Akin API Reference

MinHash

The Akin library offers two classes for generating the MinHash object: UniMinHash and MultiMinHash.

UniMinHash

Creates a MinHash object that contains matrix of Minhash Signatures for each text.

Texts are shingled and hashed using the bottom-k variant of the MinHash algorithm, each text is hashed once and the k-smallest values selected for k permutations. This method is less computationally intensive than multi_hash but also less stable.

UniMinHash(
    text, 
    n_gram=9, 
    n_gram_type='char', 
    permutations=100, 
    hash_bits=64, 
    seed=None
)

Parameters

text {list or ndarray}
Iterable containing strings of text for each text in a corpus.

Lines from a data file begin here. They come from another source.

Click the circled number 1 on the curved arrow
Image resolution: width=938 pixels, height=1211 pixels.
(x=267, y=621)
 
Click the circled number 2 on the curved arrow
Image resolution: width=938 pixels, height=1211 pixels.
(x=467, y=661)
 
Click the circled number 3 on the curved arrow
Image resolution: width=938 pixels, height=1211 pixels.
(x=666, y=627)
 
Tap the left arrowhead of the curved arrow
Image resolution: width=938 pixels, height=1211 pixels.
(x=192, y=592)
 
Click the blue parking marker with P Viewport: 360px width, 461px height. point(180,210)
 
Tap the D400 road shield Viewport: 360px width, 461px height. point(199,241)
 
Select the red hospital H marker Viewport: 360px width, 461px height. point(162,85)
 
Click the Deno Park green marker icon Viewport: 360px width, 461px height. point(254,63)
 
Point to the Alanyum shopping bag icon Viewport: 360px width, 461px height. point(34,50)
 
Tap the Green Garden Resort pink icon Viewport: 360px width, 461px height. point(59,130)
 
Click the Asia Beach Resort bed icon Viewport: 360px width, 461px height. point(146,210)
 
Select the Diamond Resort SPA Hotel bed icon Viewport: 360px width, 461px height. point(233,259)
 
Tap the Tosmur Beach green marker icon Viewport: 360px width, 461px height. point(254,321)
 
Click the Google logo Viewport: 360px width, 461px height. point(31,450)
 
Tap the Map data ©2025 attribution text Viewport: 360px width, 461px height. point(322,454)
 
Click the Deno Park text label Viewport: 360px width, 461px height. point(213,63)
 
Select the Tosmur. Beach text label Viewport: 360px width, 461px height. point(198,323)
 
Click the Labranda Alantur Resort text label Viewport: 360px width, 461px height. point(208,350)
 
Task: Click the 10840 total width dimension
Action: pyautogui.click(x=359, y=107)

n_gram int, optional, default: 9
Size of each overlapping text shingle to break text into prior to hashing. Shingle size should be carefully selected dependent on average text length as too low a shingle size will yield false similarities, whereas too high a shingle size will fail to return similar documents.

For character shingles a size of 5 is recommended for shorter texts such as emails, the default size of 9 is recommended for longer texts or documents.

n_gram_type str, optional, default: 'char'
Type of n gram to use for shingles, must be 'char' to split text into character shingles or 'term' to split text into overlapping sequences of words.

permutations int, optional, default: 100
Number of randomly sampled hash values to use for generating each texts minhash signature. Intuitively the larger the number of permutations, the more accurate the estimated Jaccard similarity between the texts but longer the algorithm will take to run.

hash_bits int, optional, default: 64
Hash value size to be used to generate minhash signatures from shingles, must be 32, 64 or 128 bit.

Hash value size should be chosen based on text length and a trade off between performance and accuracy. Lower hash values risk false hash collisions leading to false similarities between documents for larger corpora of texts.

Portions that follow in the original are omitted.